Global Health and Development
Shifting priorities. Growing expectations. Global health organizations are navigating tighter budgets, new donor requirements, and increased competition from the private sector under the State Department’s new Global Health American First Strategy. Even experienced teams find it challenging to keep up with evolving agency priorities and contacts in HIV, malaria, primary health care, and health systems. Cadence helps global health organizations bring clarity to their engagement with State Department clients, understand the foundation landscape for global health, and manage high quality capture and proposal processes by grounding process and offerings in donor and client expectations and needs.
Clear design leads to strong results. Cadence works with your team to turn existing knowledge, field experience, and institutional strengths into well structured, fundable approaches. Using the ARCH model, which builds on Shipley approaches, we help teams organize information, clarify technical pathways, and shape proposals that reflect both evidence and practical realities. By supporting proposal process management from early positioning through final submission, we make it easier for your staff to focus on the technical substance of the pursuit. This approach keeps your voice at the center while ensuring that the story, the strategy, and the technical design come together with clarity and purpose.
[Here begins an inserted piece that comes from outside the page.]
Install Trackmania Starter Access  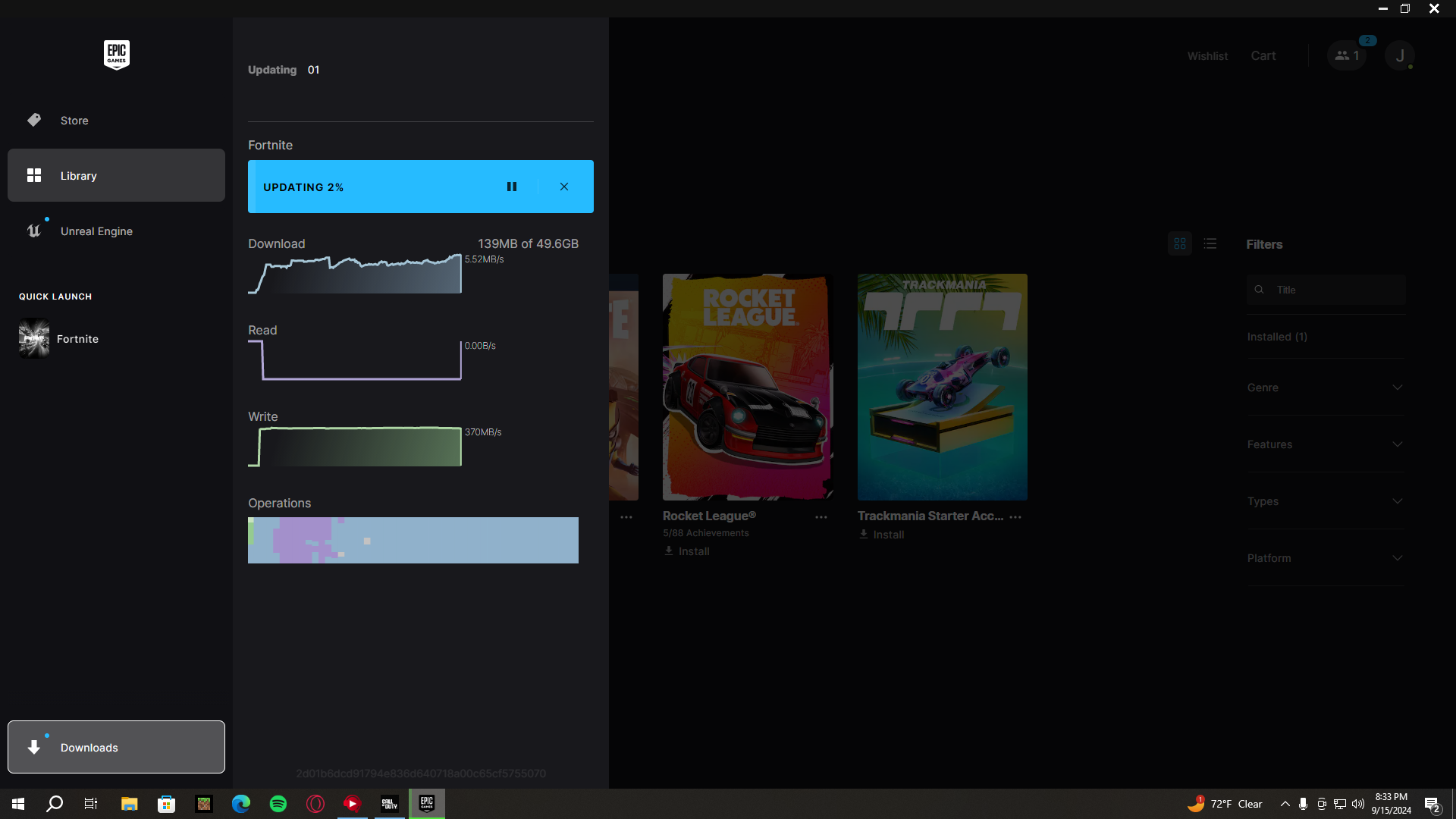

Partnership with purpose. Strong proposals come from teams that can combine technical insight with thoughtful coordination, clear processes, and consistent momentum. Cadence brings a partnership mindset that aligns with how global health organizations work. We integrate with your team to strengthen capture efforts, guide proposal management, and provide support during critical phases. By working alongside your staff and building on the systems you already have, we help ensure that your expertise is presented with clarity, coherence, and purpose. This partnership approach gives organizations the flexible capacity they need to compete effectively without losing sight of their mission or overextending their teams.